The Internet’s Favorite Public Defender Just Started a YouTube Channel
Nine months ago, millions online, including myself, were introduced to Bahamian and Nigerian American Olayemi Olurin. The New York public defender and social justice advocate made two now-viral appearances on The Hill‘s young, populist-aimed broadcast, Rising. In one instance, Olurin perfectly reminded everyone that you could talk about someone’s transition (in this case Elliot Page) without deadnaming them.
The other instance included her reminding co-host Robby Soave that fleeing the police should not be an execution. This segment even appeared on Last Week Tonight With John Oliver a few months later. Now, she’s expanding advocacy and media literacy tips to YouTube in her own style.
Welcome to Olurinatti: The Show
In a play in her name and the word “Illuminati,” Olurin launched her first episode of Olurinatti: The Show on March 20. If you follow her online, you’ll be unsurprised to hear the first video was dedicated to showcasing Eric Adam’s criminalization of Black music. Since, Olurin has weighed in on Trump’s indictment, racism towards LSU star Angel Reese, and the preventable tragedy that is Riker’s Island. Riker’s is the second largest jail in the country (second to LA County and just ahead of Harris County). Dozens of people die there each year while awaiting trial. Yes, those not even convicted. This location is also where many of Olurin’s clients come from, as she is an NYC resident.
This YouTube channel was sort of inevitable but no less important. Despite her extensive writing for major publications and her own Substack newsletter (Olurinatti), many people are most familiar with seeing and hearing her. Be it in viral videos, Instagram videos posted to Twitter and TikTok, or as a guest on other programs, Olurin’s assertiveness, professional experience, and receipts at the ready bring in many that would not otherwise see criminal justice reform as an important issue. Between that ability to captivate and the volatility of Twitter as a platform, this feels like a natural fit.
In addition to Olurinatti and Rising, Olurin regularly appears in other news and social justice related web-series.
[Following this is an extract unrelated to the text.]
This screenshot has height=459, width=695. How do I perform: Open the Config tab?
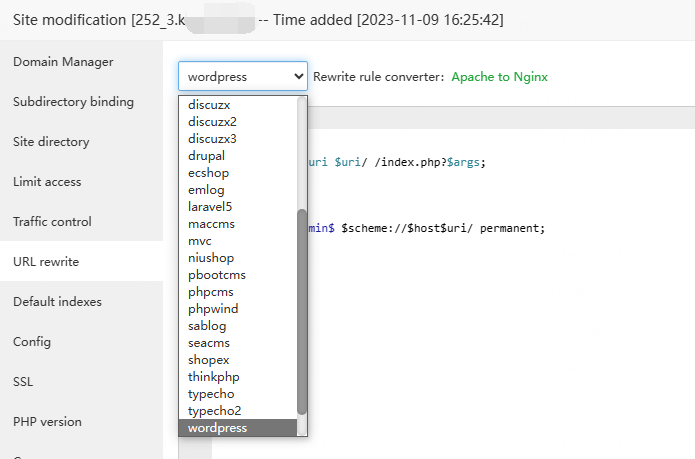click(x=32, y=342)
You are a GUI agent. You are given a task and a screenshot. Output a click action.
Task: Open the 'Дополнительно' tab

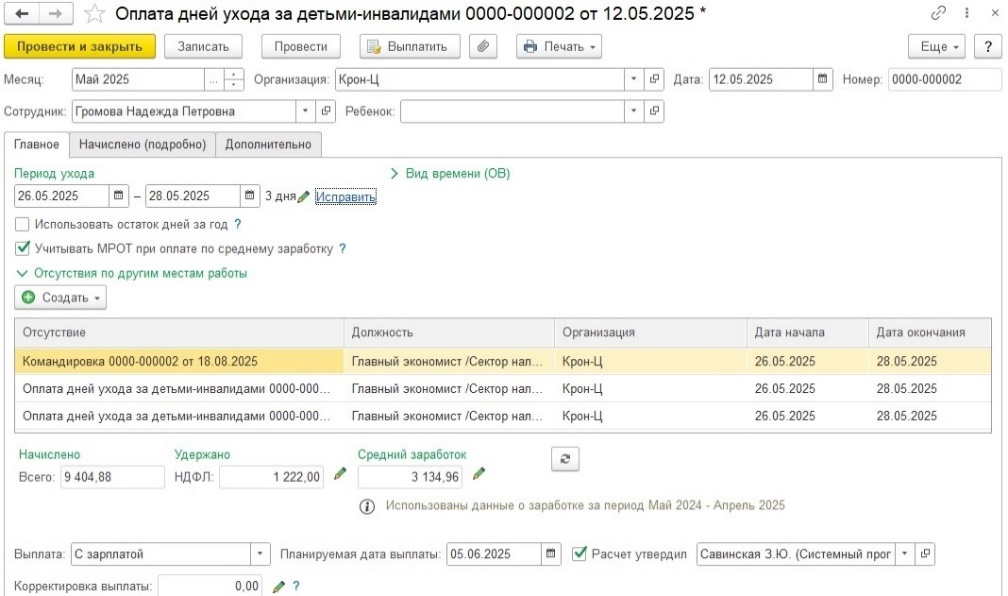(268, 144)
This includes The Grio, the podcast Bad Faith, and Status Coup News. She, alongside a handful of other leftist journalists and essayists, hosts The Leftist Mafia Podcast. The early taglines for the broadcast include Jordan Peterson quotes like “We’ll see who cancels who.” Also, common online phrases like “the woke mob is coming for you.”
“Movement Lawyer. Political Commentator. Writer.”
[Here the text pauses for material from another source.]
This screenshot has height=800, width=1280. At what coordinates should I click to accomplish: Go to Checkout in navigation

To those unaware of the work on the ground, this move (and Making it Make Sense) might look like just another social justice influencer expanding. However, Olurin is doing the work offline and never actively sought to go viral. In several videos, she explained that the online stuff was just for fun and sometimes an outlet. (She’s not very online outside of her advocacy.) She decided to utilize her platform to inform her audience of systemic failures after seeing her reach.
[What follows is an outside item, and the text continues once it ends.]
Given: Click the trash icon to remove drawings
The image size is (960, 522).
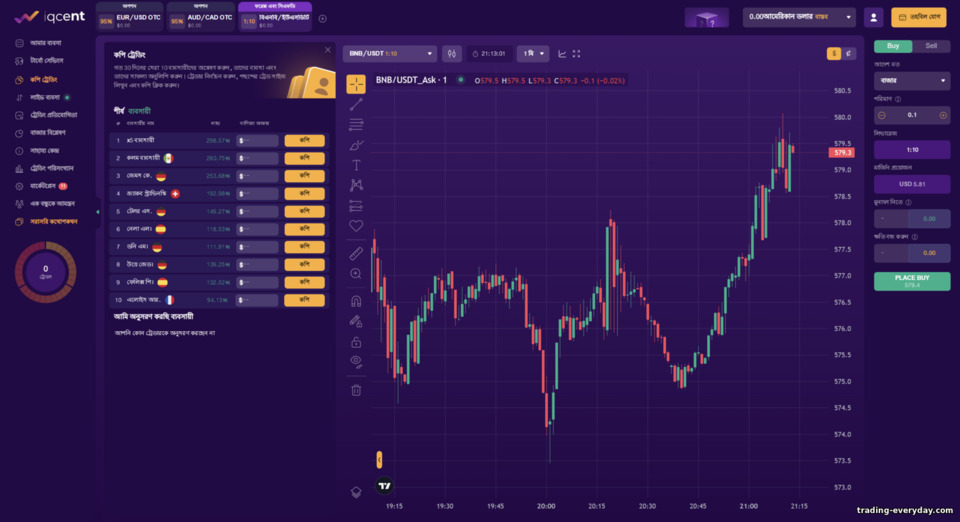Looking at the screenshot, I should coord(356,390).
In an age of armchair legal “experts” online that only multiplied during the Depp v. Heard trial, we need more actual experts. While lawyers like Devin Stone (Legal Eagle) and Stephanie St. Aubyn (Wine n’ Chill) can provide a great detail of information regarding case law and grey legal circumstances, Olurin centers her work from the perspective of an average person. (This is no shade to Stone or St. Aubyn—one of my favorite people online, whom I cite frequently.) I think part of this perspective comes from Olurin being a public defender.
For those privileged enough to forget what that is, a public defender is a volunteer or court-appointed attorney. They defend people on trial for criminal cases only, who couldn’t otherwise afford a lawyer. Despite being a right afforded to all in the U.S. (including those undocumented), these public defenders are criminally overworked, underpaid, and overbooked. This is a nationwide problem.
Once people are perceived as criminals, it becomes justification for any harm done to them.
That’s why everywhere we’re inundated with countless shows, movies, and mainstream images reinforcing the idea that there are just bad people who do bad things.
It unconsciously shapes our understanding of what police do, what kind of people police harm or arrest, what crime is, and who a criminal is.
Like Stone and St. Aubyn, Olurin is very committed to making the issues of criminal justice accessible. She isn’t afraid to mince words or play into respectability politics. Alongside fellow-Caribbean American lawyer St. Aubyn, Olurin looks at the U.S. and zooms out to wider patterns of injustice—things like pointing out that these issues aren’t bugs but features.